TASK TO CARRY OUT:
Using the records below, output the stretch that opens with the line containing "[button] (61, 1236)" and closes with the line containing "Prodejna (307, 17)", exactly and including both lines, with nothing more.

——

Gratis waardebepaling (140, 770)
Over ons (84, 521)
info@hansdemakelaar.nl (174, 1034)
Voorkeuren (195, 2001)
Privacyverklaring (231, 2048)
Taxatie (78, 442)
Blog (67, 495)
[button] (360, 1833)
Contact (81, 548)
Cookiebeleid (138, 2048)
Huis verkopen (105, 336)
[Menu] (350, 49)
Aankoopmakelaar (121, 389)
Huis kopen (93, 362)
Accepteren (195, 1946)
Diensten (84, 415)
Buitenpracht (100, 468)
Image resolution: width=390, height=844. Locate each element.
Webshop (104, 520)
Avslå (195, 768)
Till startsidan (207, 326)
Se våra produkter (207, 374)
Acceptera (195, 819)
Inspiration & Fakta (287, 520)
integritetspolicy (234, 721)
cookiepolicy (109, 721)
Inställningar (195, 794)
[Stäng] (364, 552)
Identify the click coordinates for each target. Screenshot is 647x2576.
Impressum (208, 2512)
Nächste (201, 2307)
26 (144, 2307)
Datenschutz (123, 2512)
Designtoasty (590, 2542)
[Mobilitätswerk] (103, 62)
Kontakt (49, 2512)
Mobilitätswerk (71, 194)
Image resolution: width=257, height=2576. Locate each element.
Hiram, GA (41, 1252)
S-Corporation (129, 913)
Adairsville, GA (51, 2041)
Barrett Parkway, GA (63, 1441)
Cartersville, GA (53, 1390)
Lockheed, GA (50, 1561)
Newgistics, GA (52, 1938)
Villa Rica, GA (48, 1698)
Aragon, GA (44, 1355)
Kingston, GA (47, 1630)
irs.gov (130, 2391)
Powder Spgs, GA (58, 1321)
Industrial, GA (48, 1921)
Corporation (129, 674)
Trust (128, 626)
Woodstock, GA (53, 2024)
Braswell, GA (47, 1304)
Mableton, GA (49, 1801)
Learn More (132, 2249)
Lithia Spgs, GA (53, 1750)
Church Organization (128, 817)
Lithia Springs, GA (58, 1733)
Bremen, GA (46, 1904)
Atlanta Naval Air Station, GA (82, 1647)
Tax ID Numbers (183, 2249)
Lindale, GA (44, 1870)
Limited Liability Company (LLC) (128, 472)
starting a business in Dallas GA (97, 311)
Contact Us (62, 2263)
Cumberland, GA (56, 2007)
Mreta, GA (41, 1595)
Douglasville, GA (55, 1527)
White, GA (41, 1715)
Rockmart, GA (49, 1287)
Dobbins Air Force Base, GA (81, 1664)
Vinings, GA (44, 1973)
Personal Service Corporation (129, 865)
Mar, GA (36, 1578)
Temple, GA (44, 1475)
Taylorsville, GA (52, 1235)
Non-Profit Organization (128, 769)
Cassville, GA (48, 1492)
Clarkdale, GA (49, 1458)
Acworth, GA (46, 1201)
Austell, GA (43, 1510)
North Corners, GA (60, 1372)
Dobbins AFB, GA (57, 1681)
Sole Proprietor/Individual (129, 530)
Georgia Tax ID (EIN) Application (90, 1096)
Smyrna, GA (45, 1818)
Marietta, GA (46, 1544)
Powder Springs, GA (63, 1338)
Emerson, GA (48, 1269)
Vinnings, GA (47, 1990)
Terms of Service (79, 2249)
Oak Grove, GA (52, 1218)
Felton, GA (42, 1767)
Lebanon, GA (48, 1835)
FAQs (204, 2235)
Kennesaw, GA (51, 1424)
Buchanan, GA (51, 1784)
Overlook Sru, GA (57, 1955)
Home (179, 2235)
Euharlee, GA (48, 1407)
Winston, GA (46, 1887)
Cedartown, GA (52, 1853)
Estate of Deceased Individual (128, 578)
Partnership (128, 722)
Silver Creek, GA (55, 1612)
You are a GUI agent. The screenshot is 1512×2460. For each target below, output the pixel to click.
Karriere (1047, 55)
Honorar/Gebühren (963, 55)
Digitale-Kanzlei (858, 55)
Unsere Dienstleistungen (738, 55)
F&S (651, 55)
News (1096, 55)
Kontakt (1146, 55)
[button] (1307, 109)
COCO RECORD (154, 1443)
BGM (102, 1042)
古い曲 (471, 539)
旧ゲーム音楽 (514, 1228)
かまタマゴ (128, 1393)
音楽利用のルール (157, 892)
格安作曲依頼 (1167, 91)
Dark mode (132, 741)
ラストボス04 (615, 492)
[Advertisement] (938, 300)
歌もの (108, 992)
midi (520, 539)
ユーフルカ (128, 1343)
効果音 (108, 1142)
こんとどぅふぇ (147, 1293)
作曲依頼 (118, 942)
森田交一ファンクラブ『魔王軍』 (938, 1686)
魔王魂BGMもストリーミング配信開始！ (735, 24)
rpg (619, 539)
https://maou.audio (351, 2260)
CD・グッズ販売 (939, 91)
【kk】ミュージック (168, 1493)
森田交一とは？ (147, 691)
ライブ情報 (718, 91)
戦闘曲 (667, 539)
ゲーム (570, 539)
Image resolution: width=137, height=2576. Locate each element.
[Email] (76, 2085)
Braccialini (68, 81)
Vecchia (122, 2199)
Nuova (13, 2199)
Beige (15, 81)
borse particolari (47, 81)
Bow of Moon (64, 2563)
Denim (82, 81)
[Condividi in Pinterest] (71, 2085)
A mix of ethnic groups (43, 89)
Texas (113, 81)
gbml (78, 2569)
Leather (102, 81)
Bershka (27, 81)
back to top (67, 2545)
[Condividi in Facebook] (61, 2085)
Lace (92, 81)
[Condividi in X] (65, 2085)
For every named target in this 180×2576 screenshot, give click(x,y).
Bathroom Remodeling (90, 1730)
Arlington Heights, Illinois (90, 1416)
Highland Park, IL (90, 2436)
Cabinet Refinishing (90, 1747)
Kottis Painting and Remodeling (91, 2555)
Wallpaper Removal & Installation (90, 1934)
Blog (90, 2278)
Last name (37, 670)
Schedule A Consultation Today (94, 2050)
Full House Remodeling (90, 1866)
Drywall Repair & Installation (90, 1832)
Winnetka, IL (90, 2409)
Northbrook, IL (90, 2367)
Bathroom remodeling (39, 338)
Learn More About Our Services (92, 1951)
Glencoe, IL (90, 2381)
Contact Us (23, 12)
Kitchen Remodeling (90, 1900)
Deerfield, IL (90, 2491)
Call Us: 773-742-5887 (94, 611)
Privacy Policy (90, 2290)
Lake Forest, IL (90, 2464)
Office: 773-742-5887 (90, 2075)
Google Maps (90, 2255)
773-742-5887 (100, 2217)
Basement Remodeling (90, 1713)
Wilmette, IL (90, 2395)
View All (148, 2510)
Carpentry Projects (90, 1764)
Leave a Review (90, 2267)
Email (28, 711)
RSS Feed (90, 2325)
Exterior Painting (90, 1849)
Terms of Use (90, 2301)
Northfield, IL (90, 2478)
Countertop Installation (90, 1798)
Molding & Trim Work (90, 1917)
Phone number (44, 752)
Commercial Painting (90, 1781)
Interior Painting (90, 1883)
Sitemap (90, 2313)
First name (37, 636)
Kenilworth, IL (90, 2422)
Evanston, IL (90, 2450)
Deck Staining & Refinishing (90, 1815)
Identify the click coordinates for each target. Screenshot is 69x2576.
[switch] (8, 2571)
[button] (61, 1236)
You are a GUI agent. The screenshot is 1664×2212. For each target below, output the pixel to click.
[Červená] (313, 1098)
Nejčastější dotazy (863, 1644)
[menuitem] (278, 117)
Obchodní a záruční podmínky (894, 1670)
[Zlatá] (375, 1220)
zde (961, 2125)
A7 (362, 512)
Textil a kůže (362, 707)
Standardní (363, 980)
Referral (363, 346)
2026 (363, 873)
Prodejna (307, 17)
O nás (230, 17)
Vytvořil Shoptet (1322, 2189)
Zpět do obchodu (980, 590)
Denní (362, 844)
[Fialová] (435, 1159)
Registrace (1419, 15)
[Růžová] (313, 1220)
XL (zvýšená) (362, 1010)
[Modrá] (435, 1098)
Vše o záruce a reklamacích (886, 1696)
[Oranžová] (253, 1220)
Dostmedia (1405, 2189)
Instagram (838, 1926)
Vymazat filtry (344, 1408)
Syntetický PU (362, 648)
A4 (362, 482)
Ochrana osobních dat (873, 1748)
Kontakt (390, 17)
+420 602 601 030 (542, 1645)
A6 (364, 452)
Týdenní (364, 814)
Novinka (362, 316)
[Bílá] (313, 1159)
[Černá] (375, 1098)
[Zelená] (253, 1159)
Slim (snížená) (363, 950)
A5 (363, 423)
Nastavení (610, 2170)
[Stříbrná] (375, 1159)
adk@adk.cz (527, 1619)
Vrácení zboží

——

WRITTEN SOLUTION:
[button] (61, 1236)
You are a GUI agent. The screenshot is 1664×2212. For each target below, output the pixel to click.
[Červená] (313, 1098)
Nejčastější dotazy (863, 1644)
[menuitem] (278, 117)
Obchodní a záruční podmínky (894, 1670)
[Zlatá] (375, 1220)
zde (961, 2125)
A7 (362, 512)
Textil a kůže (362, 707)
Standardní (363, 980)
Referral (363, 346)
2026 (363, 873)
Prodejna (307, 17)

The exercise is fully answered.